Ann brachte mir jeden Morgen eine „early morning cup of tea“ ans Bett, Tony bot mir sein selbst gebrautes Bier und seinen selbst gemachten Wein an und wir alle spielten Scrabble und Tischtennis.

Den Tee schmecke ich noch heute auf Zunge und Gaumen, während die selbst fabrizierten Alkoholika mir eher Kopfweh bereiteten. Wir redeten viel miteinander, zu Tisch, beim Spiel und auch vor dem Fernseher, der praktisch pausenlos an war. Manchmal wurde es mir zu viel und ich sagte einmal: „Sorry, I’ve run out of my English …“. Diese Neuschöpfung eines Ausdrucks hatte meinen Landlord köstlich amüsiert und er hat das bei späteren Besuchen in den Jahren danach immer wieder zitiert.

Mein Studienfreund hatte nicht so viel Glück mit seiner Gastfamilie, die aus einer alleinstehenden, arbeitstätigen Frau mit einer fast erwachsenen Tochter bestand. Die Frau hatte fast nie Zeit für ihn und die Tochter einen Freund und auch kein Interesse, sich mit dem fremden Studenten zu unterhalten. Wahrscheinlich waren sie nur auf das Geld für Unterbringung und Verpflegung scharf, mutmaßte Ann, meine Landlady.

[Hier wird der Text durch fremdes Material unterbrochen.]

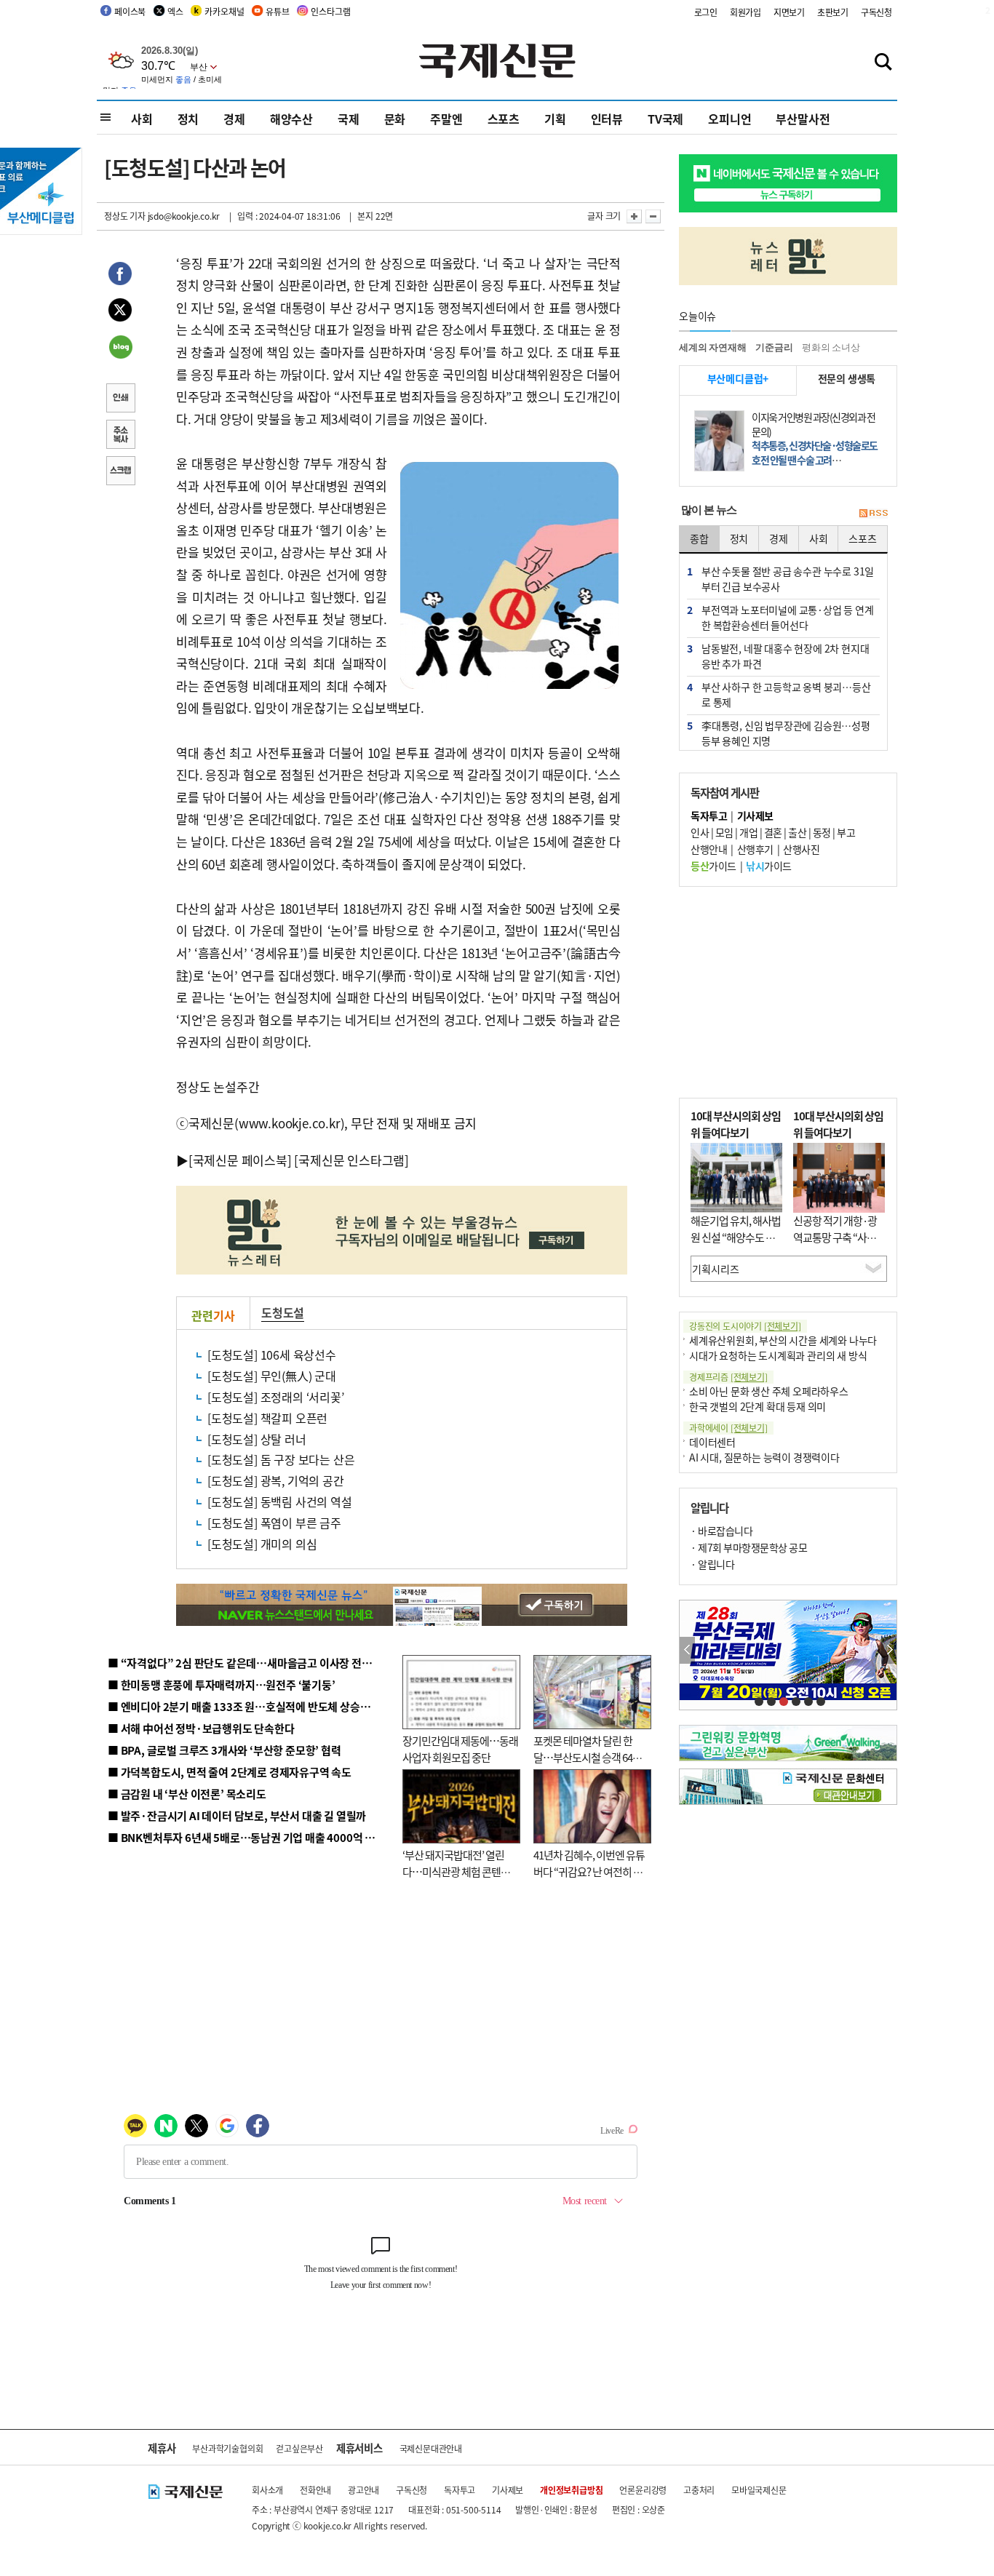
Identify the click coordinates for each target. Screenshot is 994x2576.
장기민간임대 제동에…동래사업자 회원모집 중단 (460, 1749)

Worüber wir damals sehr froh waren, war die Tatsache, dass ein Jahr zuvor, nämlich am 15. Februar 1971, der „Decimal Day“ war. An jenem Tage wurde die britische Währung reformiert. Nun bestand 1 Pfund Sterling aus 100 Newpence, das war für uns Kontinentale nachvollziehbar. Vorher bestand ein Pfund aus 20 Schillingen und ein Schilling wiederum aus 12 Pence – ein Horror, damit zu rechnen.

Der Schilling war passé – Gott sei Dank. Was aber noch einigermaßen funktionierte, war die britische Automobilindustrie. Die hatte auch den legendären Mini hervorgebracht, ein damals revolutionärer Kleinstwagen. Sehr gut erinnere ich mich daran, als mein Studienfreund und ich eines Morgens zur Sprachschule per Anhalter fuhren, als wir den Bus verpasst hatten. Ausgerechnet ein Mini-Fahrer hielt an und nahm uns mit. „She’s running smoothly this morning“, sagte er von seinem Wägelchen und wir lernten, dass Automobile im Englischen weiblich sind.

Mit meinen Gasteltern stand ich übrigens noch viele Jahre in Verbindung und sie besuchten uns auch mehrmals in Deutschland.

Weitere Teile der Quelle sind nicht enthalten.